Empirical Methods – Problem Set 1
Professor Martin Lettau
Due November 21, 2021, 6:00pm PST, to be submitted via bCourses
Note: Use basic Python commands (e.g. matrix multiplication) for all questions in this
problem set. Do NOT use built-in packages (e.g. statsmodels or pandas regression commands)!
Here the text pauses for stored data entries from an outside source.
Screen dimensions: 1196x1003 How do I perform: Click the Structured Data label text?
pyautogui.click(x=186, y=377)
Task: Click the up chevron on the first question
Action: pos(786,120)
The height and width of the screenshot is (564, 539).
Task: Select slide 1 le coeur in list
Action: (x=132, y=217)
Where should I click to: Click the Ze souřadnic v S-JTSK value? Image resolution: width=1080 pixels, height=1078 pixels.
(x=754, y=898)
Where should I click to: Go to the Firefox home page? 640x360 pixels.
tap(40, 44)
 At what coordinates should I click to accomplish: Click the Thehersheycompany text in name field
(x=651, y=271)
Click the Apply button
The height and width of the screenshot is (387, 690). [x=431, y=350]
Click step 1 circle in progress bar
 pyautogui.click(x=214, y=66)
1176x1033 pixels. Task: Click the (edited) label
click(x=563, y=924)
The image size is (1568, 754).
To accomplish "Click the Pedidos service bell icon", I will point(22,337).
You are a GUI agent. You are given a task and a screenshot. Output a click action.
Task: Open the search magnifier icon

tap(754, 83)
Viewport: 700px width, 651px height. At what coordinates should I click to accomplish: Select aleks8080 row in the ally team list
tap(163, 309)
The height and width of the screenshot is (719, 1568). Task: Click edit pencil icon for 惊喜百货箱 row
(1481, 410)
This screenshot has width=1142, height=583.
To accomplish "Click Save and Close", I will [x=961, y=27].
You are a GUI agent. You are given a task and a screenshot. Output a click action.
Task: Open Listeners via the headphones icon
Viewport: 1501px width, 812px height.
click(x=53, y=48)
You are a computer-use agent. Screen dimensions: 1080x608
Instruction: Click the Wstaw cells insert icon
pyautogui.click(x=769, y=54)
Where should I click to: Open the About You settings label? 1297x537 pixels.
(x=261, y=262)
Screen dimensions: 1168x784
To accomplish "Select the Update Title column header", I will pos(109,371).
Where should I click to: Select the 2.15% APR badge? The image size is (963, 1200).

Download the data file (link). The spreadsheet includes monthly returns for the CRSP-VW
index (Rm), Proctor & Gamble (RP G), Unilever (RUL) and a Consumer Goods index (RHH). In
the lecture, we discussed regressions for Proctor & Gamble using the finite sample results under
normality. The problem set asks you to do the same analysis for Unilever returns.
1. Run the regression
RULt − Rf t = α + β(Rmt − Rf t) + et
(a) Report the coefficient estimates, the R2 and the adjusted R¯2
.
(b) Construct a scatterplot of UL returns (on the y-axis) and CRSP-VW returns (on the
x-axis) as well as the regression line.
(c) Compute the variance-covariance matrix of the OLS coefficients under the assumption
of homoskedasticity.
(d) Use t-tests to test the null hypothesis that each regression coefficient is individually
equal to 0.
(e) Assess whether there is significant evidence for heteroskedasticity.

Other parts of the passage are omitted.